Reputation: 451
I'm making a command line based game in Haskell and need to make a string a certain color. I'm fairly new to Haskell but I made a game last night. I basically need to change the "Welcome to the Haskell Guessing Game" non-colored string to a different colored string if possible.
Upvotes: 6
Views: 4295
Reputation: 308
The following works for me. You can run this code here.
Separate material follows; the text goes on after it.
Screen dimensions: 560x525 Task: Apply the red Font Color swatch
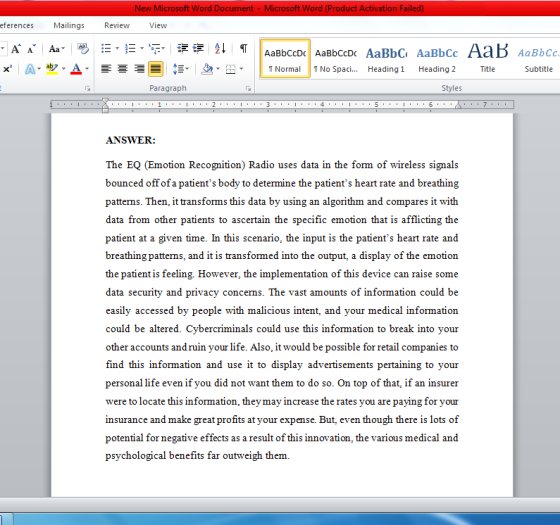[76, 69]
-- https://ss64.com/nt/syntax-ansi.html for the colours
main = do
putStrLn $ "\ESC[0mdefault"
putStrLn $ "\ESC[30mblack"
putStrLn $ "\ESC[31mred"
putStrLn $ "\ESC[32mgreen"
putStrLn $ "\ESC[33myellow"
putStrLn $ "\ESC[34mblue"
putStrLn $ "\ESC[35mmagenta"
putStrLn $ "\ESC[36mcyan"
putStrLn $ "\ESC[37mwhite"
putStrLn $ "\ESC[90mblack"
putStrLn $ "\ESC[91mred"
putStrLn $ "\ESC[92mgreen"
putStrLn $ "\ESC[93myellow"
putStrLn $ "\ESC[94mblue"
putStrLn $ "\ESC[95mmagenta"
putStrLn $ "\ESC[96mcyan"
putStrLn $ "\ESC[97mwhite"
Upvotes: 5
Reputation: 16184
You cannot color a string. A string is just a sequence of characters. You can however tell a terminal to print a string in certain colors, if the terminal supports it.
So you should use some library which can deal with terminal stuff like that. The System.Console.ANSI
module provides ANSI terminal support for Windows and ANSI terminal software running on a UNIX-like operating system, which is likely to suit your needs.